YOUR ASSIGNMENT
Give back the line where "Outlet (249, 1209)" appears and all the lines after it until the listing ends, unchanged and with nothing else.

RECORDS SUPPLIED
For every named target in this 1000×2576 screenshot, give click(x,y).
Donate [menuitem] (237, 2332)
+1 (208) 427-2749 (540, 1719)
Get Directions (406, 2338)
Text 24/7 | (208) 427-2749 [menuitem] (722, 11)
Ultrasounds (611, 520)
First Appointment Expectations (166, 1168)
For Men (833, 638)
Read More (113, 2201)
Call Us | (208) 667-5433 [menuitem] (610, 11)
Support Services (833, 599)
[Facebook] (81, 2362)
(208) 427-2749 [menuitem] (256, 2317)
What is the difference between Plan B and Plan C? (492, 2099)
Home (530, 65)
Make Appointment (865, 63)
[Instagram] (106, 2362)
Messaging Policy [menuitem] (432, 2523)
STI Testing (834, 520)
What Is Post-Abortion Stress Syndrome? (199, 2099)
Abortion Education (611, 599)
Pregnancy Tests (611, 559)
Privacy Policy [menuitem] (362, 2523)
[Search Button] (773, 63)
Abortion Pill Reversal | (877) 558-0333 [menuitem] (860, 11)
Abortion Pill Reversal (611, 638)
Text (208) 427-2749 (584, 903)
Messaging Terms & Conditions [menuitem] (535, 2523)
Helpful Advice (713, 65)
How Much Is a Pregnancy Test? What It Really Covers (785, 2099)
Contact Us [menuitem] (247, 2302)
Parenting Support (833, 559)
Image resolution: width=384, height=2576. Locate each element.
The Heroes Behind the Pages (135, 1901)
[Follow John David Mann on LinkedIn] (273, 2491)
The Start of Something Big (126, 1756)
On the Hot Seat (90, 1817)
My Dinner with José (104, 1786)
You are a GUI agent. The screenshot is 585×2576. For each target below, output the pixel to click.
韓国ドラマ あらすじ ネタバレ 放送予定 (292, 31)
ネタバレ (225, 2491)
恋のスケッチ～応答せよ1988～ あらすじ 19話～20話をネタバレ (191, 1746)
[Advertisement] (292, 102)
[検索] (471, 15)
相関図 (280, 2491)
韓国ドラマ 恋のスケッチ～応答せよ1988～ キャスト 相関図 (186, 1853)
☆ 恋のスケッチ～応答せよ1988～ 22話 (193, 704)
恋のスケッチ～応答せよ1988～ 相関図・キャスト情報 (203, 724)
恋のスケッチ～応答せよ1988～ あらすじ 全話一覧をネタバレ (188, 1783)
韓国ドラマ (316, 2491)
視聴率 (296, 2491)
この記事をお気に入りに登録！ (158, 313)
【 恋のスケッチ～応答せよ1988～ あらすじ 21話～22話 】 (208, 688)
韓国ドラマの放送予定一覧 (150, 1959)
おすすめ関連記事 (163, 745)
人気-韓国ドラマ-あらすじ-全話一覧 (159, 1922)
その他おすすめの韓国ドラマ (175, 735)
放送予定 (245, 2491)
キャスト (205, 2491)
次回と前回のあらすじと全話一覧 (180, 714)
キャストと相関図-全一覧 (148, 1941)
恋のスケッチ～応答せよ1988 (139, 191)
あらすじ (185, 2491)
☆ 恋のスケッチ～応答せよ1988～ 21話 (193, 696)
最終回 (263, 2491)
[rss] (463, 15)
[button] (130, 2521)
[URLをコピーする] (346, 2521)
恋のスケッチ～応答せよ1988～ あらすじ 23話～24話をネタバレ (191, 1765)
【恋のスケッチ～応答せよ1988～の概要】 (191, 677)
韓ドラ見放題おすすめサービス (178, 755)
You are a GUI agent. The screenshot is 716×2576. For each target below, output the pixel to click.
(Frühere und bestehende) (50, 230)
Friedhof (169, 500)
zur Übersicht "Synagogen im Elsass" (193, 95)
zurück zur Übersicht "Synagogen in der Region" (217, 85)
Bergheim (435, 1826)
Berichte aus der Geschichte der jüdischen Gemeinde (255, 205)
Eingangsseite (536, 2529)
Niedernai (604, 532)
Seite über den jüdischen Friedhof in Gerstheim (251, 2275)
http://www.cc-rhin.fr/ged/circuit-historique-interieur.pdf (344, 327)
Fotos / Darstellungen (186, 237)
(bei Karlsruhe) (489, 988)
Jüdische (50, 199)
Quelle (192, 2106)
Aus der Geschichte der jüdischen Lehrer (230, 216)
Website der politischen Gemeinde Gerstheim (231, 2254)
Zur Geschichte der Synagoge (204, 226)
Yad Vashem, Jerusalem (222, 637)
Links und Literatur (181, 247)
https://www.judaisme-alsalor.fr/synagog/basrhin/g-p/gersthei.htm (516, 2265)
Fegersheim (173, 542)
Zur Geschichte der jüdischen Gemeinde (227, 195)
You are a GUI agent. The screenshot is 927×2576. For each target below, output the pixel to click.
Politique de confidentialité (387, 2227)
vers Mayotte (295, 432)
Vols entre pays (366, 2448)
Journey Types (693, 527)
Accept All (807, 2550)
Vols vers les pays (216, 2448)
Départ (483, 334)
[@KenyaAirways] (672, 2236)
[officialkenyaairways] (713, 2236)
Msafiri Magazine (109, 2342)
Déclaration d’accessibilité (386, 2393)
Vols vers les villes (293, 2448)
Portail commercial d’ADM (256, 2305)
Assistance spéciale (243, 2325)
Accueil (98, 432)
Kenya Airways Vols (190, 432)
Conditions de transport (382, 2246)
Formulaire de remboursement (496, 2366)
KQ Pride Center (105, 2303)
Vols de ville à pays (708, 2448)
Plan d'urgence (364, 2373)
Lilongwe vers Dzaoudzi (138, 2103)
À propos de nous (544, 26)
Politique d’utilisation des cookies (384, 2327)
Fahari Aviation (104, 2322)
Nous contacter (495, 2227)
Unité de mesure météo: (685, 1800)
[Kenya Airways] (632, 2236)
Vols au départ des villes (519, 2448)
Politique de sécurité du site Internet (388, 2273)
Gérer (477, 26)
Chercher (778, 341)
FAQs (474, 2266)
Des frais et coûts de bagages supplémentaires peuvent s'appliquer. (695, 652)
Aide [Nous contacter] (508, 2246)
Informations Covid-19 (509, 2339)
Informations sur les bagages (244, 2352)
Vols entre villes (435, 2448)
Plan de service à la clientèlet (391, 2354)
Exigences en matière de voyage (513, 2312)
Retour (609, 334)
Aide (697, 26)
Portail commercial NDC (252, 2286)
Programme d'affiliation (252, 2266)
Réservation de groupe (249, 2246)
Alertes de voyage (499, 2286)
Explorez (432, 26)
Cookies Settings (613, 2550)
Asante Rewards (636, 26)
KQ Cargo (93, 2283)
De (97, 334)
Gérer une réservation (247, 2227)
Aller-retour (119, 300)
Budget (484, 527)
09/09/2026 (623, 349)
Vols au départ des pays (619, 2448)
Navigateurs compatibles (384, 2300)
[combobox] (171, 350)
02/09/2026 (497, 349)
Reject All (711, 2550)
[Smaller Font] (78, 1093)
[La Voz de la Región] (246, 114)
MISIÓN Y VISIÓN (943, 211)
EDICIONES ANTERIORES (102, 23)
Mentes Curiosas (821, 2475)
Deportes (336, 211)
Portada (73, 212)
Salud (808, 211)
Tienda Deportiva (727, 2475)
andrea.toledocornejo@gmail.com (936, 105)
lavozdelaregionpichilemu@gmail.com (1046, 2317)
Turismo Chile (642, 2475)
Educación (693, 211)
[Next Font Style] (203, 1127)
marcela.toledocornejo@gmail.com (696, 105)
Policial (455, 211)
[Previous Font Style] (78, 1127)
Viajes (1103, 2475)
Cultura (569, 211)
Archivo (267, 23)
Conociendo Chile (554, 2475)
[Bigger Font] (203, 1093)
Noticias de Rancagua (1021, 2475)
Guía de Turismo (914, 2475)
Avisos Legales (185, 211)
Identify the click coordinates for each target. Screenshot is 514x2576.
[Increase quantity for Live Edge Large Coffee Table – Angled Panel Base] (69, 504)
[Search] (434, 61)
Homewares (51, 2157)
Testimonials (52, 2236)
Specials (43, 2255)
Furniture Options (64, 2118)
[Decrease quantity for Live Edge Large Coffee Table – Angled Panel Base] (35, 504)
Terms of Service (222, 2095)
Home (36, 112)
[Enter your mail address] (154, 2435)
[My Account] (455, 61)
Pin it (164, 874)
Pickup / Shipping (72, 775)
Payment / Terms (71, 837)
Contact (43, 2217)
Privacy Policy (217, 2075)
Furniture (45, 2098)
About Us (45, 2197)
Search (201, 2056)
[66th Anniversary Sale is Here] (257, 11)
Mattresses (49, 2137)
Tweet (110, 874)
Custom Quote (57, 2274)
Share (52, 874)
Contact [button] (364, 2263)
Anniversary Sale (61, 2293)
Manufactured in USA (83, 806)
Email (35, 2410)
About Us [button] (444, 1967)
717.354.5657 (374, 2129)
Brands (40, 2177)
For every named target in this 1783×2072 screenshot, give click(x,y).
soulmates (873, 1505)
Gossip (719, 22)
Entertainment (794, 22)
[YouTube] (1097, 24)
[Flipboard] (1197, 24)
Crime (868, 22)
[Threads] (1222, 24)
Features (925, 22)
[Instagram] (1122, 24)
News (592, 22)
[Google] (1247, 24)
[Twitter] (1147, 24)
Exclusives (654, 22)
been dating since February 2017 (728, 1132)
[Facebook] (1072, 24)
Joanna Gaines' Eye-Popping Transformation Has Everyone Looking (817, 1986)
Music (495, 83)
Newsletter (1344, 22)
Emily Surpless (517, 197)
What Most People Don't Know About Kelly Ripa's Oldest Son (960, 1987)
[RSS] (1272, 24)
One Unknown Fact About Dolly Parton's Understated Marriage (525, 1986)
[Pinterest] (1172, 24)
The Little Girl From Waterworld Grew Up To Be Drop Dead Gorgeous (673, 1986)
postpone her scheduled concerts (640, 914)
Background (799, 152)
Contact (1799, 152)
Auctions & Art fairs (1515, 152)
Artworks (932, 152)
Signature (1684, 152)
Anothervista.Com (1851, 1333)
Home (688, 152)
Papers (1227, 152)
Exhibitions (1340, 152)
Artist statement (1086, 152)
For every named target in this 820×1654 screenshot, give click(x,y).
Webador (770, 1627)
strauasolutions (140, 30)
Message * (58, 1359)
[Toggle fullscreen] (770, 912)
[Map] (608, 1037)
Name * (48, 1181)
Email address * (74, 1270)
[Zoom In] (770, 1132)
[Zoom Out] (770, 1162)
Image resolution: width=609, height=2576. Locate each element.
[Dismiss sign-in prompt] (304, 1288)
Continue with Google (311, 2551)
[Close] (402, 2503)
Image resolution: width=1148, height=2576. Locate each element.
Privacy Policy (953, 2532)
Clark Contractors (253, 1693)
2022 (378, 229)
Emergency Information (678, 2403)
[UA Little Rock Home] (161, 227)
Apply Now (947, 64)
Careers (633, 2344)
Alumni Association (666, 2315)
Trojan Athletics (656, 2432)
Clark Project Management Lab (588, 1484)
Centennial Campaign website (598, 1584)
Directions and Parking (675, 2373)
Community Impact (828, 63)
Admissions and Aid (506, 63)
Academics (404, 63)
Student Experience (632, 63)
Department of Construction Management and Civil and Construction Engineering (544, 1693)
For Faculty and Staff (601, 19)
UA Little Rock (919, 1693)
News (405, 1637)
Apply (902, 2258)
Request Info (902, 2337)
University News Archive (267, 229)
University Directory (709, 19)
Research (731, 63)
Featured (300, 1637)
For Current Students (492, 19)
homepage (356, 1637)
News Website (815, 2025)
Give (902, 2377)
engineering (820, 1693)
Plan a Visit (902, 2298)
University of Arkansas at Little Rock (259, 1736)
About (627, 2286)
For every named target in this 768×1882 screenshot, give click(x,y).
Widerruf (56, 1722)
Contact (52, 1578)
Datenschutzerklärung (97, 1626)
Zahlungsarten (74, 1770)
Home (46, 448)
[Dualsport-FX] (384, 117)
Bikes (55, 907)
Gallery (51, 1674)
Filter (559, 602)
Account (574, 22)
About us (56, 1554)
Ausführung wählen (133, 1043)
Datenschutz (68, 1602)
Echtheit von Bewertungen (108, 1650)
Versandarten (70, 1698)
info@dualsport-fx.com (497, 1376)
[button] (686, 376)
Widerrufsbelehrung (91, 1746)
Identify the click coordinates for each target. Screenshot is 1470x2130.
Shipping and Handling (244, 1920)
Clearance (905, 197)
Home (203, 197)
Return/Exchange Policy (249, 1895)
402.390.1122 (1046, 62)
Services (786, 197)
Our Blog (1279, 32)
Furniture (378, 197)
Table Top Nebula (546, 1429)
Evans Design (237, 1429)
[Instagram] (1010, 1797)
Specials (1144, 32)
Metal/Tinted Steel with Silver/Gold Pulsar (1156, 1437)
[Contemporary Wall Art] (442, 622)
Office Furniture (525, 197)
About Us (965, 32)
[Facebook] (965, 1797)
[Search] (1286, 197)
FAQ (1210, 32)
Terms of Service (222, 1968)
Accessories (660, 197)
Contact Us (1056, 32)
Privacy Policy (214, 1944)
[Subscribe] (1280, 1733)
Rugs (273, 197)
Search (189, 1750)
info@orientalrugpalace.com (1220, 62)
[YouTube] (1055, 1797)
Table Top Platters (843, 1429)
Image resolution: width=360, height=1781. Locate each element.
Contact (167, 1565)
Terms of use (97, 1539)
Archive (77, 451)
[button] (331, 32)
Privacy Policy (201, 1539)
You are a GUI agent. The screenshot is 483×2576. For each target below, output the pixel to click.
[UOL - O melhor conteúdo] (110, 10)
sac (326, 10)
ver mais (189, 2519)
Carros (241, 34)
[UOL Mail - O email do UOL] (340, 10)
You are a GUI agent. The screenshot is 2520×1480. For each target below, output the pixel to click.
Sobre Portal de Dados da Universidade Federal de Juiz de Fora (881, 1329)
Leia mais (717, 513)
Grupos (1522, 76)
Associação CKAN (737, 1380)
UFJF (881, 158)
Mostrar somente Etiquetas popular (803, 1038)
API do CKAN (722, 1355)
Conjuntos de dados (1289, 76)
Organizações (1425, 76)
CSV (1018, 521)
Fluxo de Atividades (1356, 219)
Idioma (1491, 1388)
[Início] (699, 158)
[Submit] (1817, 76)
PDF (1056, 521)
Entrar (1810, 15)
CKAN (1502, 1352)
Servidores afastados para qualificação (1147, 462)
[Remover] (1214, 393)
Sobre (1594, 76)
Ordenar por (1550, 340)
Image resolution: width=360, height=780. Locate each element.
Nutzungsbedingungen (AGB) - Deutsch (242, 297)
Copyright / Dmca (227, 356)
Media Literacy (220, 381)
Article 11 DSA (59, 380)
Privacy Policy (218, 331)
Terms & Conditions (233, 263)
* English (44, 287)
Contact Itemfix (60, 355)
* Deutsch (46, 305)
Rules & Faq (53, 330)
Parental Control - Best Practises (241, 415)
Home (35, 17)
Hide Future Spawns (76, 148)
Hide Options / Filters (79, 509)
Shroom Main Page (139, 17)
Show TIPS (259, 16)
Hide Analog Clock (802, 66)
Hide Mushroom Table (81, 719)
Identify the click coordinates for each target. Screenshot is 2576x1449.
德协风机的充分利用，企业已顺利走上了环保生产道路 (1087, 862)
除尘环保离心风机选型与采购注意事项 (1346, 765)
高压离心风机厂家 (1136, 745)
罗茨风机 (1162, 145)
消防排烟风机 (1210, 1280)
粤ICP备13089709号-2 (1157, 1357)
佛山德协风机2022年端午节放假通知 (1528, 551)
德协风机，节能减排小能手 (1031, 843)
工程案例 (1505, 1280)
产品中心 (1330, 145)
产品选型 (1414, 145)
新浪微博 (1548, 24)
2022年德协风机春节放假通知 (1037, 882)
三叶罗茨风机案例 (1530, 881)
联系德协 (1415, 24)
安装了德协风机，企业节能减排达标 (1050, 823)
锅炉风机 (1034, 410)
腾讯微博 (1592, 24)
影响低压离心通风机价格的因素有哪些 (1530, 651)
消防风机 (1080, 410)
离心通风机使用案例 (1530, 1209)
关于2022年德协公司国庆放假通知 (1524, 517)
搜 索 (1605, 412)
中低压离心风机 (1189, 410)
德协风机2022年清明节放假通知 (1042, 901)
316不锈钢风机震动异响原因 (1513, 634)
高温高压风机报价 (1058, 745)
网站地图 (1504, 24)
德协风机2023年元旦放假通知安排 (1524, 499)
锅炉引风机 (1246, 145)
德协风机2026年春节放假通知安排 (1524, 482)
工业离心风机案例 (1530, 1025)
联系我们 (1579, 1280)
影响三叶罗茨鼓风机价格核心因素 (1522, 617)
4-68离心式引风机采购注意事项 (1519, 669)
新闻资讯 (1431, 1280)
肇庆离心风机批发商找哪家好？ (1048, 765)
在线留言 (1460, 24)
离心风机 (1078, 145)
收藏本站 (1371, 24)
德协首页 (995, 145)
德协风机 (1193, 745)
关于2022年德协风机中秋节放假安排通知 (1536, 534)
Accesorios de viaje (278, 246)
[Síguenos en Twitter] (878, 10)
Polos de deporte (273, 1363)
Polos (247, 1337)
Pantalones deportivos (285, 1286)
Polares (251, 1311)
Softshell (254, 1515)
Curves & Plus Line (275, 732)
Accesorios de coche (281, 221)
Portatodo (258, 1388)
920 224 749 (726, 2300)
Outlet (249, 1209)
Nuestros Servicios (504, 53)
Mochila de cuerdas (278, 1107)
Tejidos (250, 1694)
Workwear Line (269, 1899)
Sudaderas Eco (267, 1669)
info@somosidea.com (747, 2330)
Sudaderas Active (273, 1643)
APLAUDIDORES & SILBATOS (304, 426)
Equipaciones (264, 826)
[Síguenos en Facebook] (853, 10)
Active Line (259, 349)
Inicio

TASK RESULT
Outlet (249, 1209)
Nuestros Servicios (504, 53)
Mochila de cuerdas (278, 1107)
Tejidos (250, 1694)
Workwear Line (269, 1899)
Sudaderas Eco (267, 1669)
info@somosidea.com (747, 2330)
Sudaderas Active (273, 1643)
APLAUDIDORES & SILBATOS (304, 426)
Equipaciones (264, 826)
[Síguenos en Facebook] (853, 10)
Active Line (259, 349)
Inicio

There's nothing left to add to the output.